College of Computer, National University of Defense Technology, No.109, Deya Road, Kaifu District, Changsha, 410073, China.
Institute of Computing Technology, Chinese Academy of Sciences, No.6, South Road of the Academy of Sciences, Haidian District, Beijing, 100190, China.
Gigascience. 2018 Aug 1;7(8):giy098. doi: 10.1093/gigascience/giy098.
With the rapid development of next-generation sequencing technology, ever-increasing quantities of genomic data pose a tremendous challenge to data processing. Therefore, there is an urgent need for highly scalable and powerful computational systems.
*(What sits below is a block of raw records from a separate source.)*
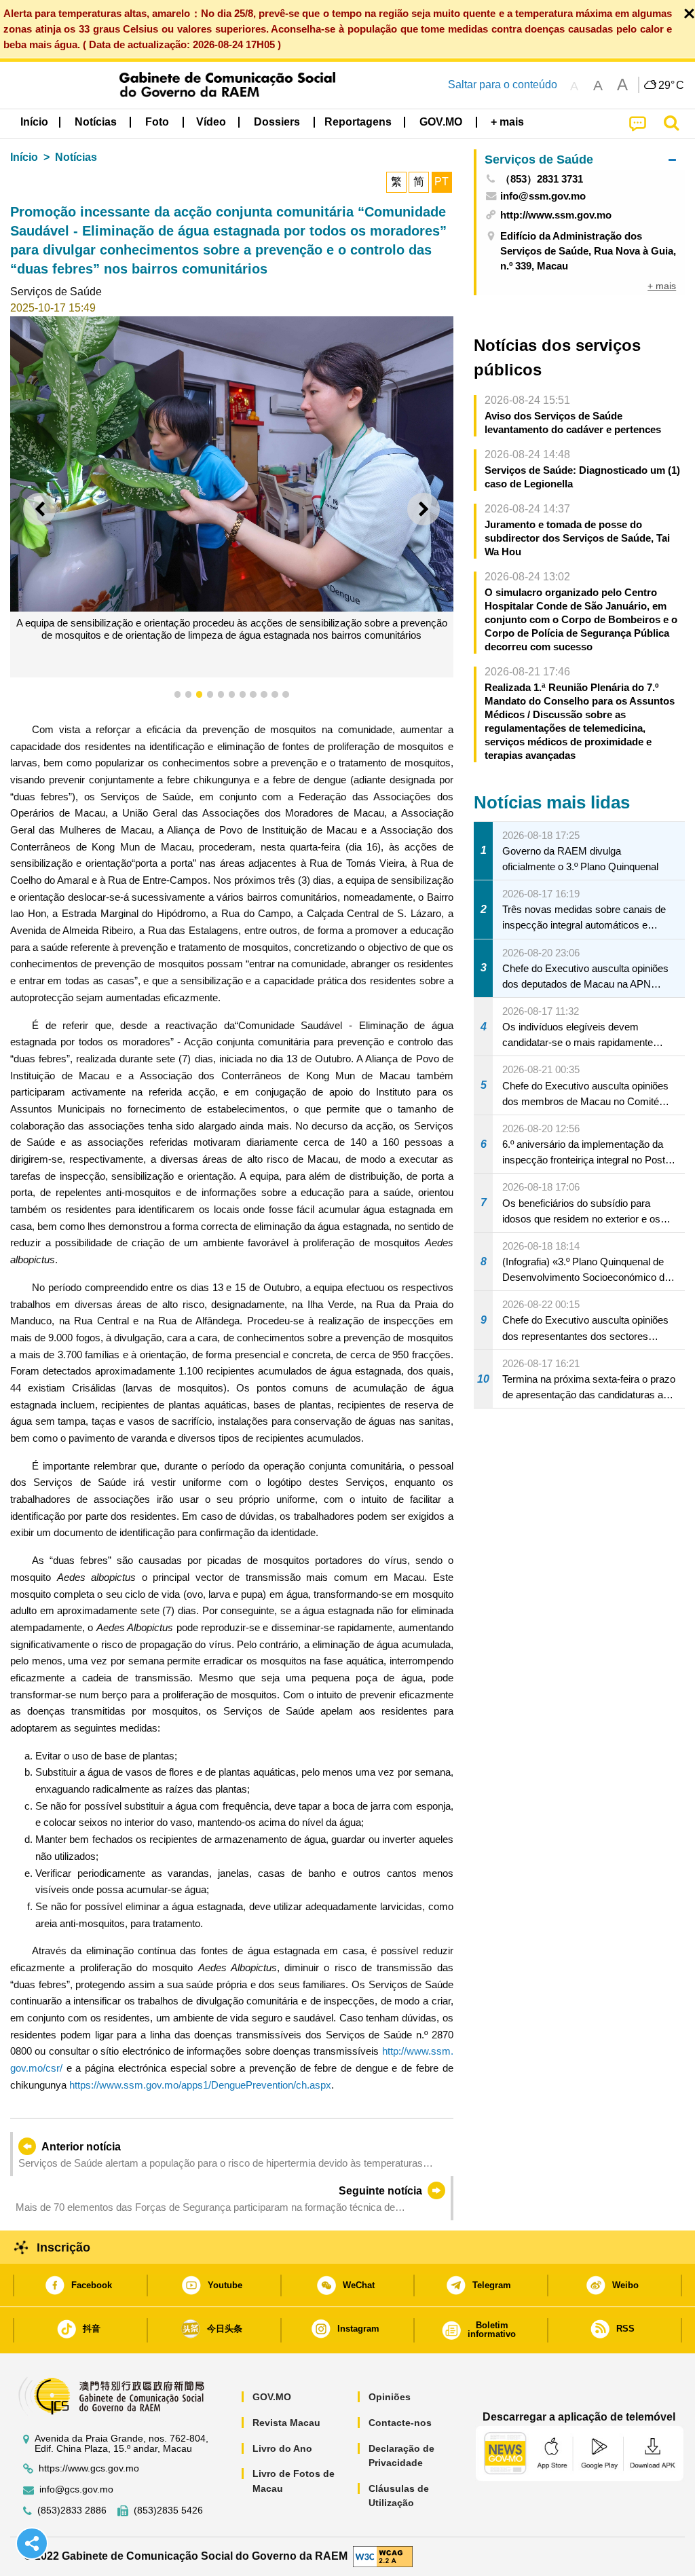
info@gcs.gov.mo (76, 2489)
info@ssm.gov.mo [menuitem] (543, 196)
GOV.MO (271, 2396)
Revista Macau (286, 2422)
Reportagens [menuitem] (358, 122)
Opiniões (390, 2396)
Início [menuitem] (34, 122)
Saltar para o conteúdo (502, 84)
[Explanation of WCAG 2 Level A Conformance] (383, 2555)
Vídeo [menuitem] (211, 122)
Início (24, 157)
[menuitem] (95, 122)
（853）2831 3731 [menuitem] (541, 179)
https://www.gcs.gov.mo (89, 2468)
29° (671, 85)
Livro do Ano (282, 2448)
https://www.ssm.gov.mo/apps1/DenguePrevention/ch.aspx (200, 2085)
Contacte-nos (400, 2422)
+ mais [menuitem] (661, 285)
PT (441, 181)
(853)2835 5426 (168, 2510)
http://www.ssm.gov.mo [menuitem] (556, 215)
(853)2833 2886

Among the state-of-the-art parallel computing platforms, Apache Spark is a fast, general-purpose, in-memory, iterative computing framework for large-scale data processing that ensures high fault tolerance and high scalability by introducing the resilient distributed dataset abstraction. In terms of performance, Spark can be up to 100 times faster in terms of memory access and 10 times faster in terms of disk access than Hadoop. Moreover, it provides advanced application programming interfaces in Java, Scala, Python, and R. It also supports some advanced components, including Spark SQL for structured data processing, MLlib for machine learning, GraphX for computing graphs, and Spark Streaming for stream computing. We surveyed Spark-based applications used in next-generation sequencing and other biological domains, such as epigenetics, phylogeny, and drug discovery. The results of this survey are used to provide a comprehensive guideline allowing bioinformatics researchers to apply Spark in their own fields.
随着下一代测序技术的快速发展,越来越多的基因组数据对数据处理提出了巨大的挑战。因此,我们迫切需要高度可扩展和强大的计算系统。在最先进的并行计算平台中,Apache Spark 是一个快速、通用、基于内存、迭代计算框架,用于大规模数据处理,通过引入弹性分布式数据集抽象,确保了高容错性和高可扩展性。在性能方面,Spark 在内存访问方面的速度可以比 Hadoop 快 100 倍,在磁盘访问方面的速度可以快 10 倍。此外,它还提供了 Java、Scala、Python 和 R 中的高级应用程序编程接口。它还支持一些高级组件,包括用于结构化数据处理的 Spark SQL、用于机器学习的 MLlib、用于计算图的 GraphX 和用于流计算的 Spark Streaming。我们调查了基于 Spark 的在下一代测序和其他生物领域(如表观遗传学、系统发育学和药物发现)中的应用。该调查的结果用于提供一个全面的指南,允许生物信息学研究人员在自己的领域中应用 Spark。